En la larga pared central de este último espacio aparecen dos retratos decimonónicos de mujeres; ambos óleos se encontraban ubicados en la casa de Migliorisi. Son pinturas de mediano mérito en los términos del canon academicista que las condiciona, pero valiosas en cuanto señalan una nutriente del mundo del artista, lugar abierto siempre a acoger la belleza desdeñada por la estética consagratoria del mainstream y sus poderosas instituciones. En esa dirección, aunque sean muy diferentes sus alcances, debe ser considerada la xilografía de la serie Los novios, de Leonor Cecotto: equivalente fotográfico de una boda marcada por su lugar de clase media y su tiempo desfasado. Referido a la Guerra Guasu, el grabado de Fidel Fernández, indica otras direcciones, no demasiado alejadas en sus rumbos expresivos y en sus medios técnicos. Abajo, en un ángulo, dos esculturas cerámicas de Ediltrudis Noguera, nombre grande del arte popular paraguayo, cuya figuración fantasiosa, erótica y lúdica conversa bien con la iconografía de esta muestra. También la irónica pieza de Pedro Agüero, recortada y pintada sobre cartón, se ubica cómodamente en esta exposición, aunque avanza ésta con deliberados sobresaltos.

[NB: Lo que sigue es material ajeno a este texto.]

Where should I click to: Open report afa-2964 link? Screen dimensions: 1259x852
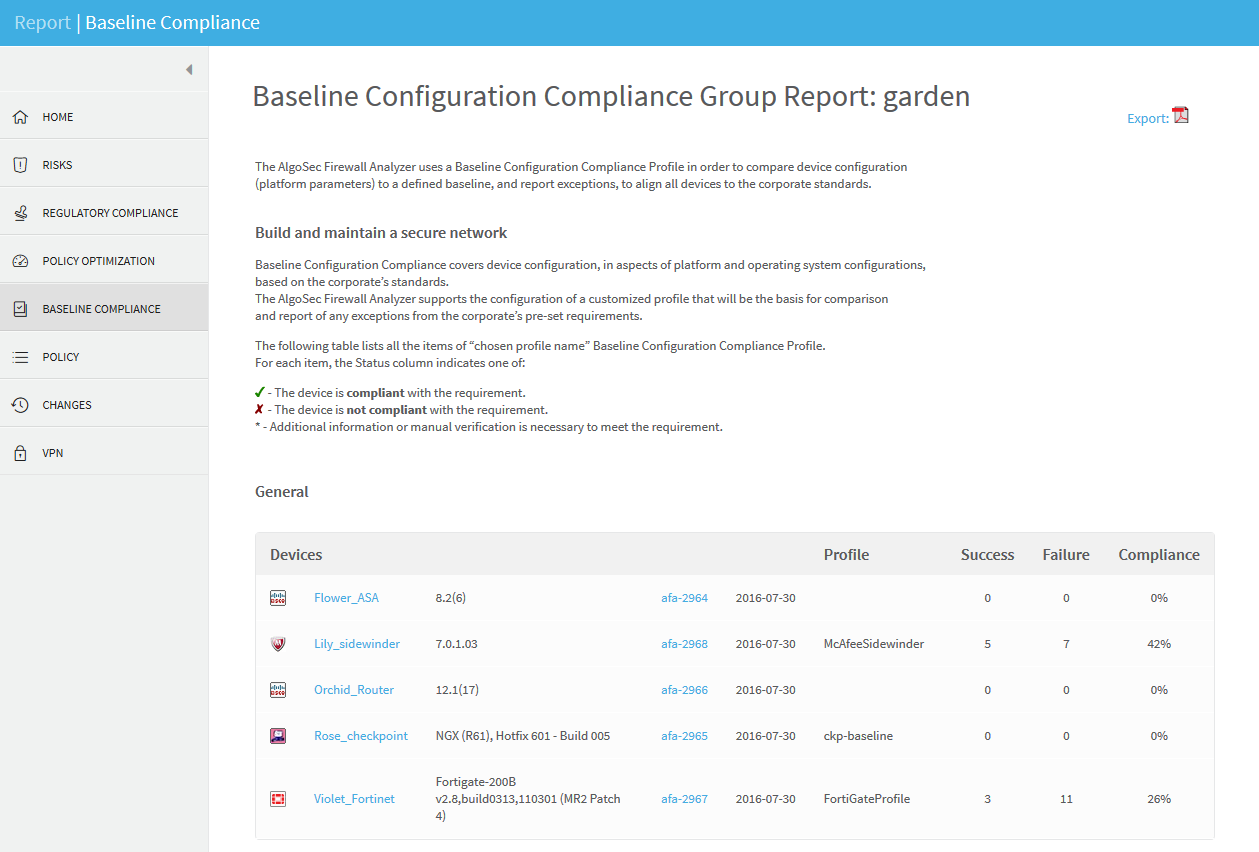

Una puerta de la casa de Bernardo Krasniansky pintada por Alfredo Seppe a mediados de los años 60 se abre a la escena de aquel momento experimental y lúdico de ambos artistas, así como de Ricardo Migliorisi, actores los tres de libretos desobedientes.

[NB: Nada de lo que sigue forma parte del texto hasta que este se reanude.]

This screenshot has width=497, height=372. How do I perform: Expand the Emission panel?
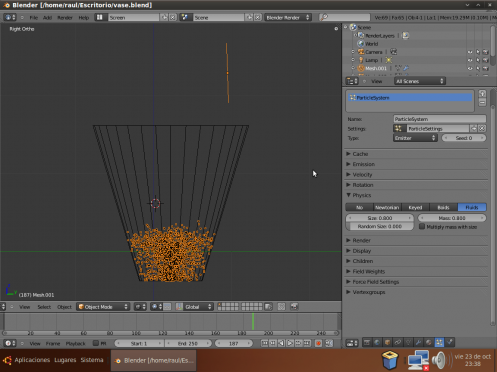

La videoinstalación titulada Veinticuatro horas en la vida de Brigitta von Scharkoppen retoma la ficción de la cantante de ópera, ya mencionada, adaptada ahora a los recursos técnicos del medio. Extraviada en sus delirios, Brigitta deambula por situaciones marcadas por el humor (negro a veces), el erotismo, la ironía constante y el radical desvarío. Tal como presentado originariamente en 1984, el video es exhibido en un aparatoso televisor. El artefacto remata una pirámide escalonada y trunca cubierta por zapatos femeninos de tacones altos.
Siguiendo la dirección del recorrido (“el anhelo del camino” en palabras de Josefina Plá) se desemboca en el reverso de la pared amarilla, donde aparecen una pintura de Sara Leoz, cuyo mundo visual indisciplinado se cruza a menudo con el de Ricardo, y una obra de éste: una fotografía tomada por José Gómez que muestra de espaldas el cuerpo del artista; un cuerpo encarado como cruce micropolítico de lo público y lo privado, como signo de sujeto en retirada y metáfora del cuerpo social lesionado. La obra de Migliorisi siempre remite al humor, el erotismo y el juego. Cuando estos elementos no aparecen, tal como no lo hacen en esta obra dramática, ellos presionan desde el afuera de escena, desde el dentro de la imagen: cambian de rumbo pero no de fuerzas. Devienen signo de amenaza o, quizá, cifra de promesa. La obra de Ricardo siempre oscila entre ambos momentos.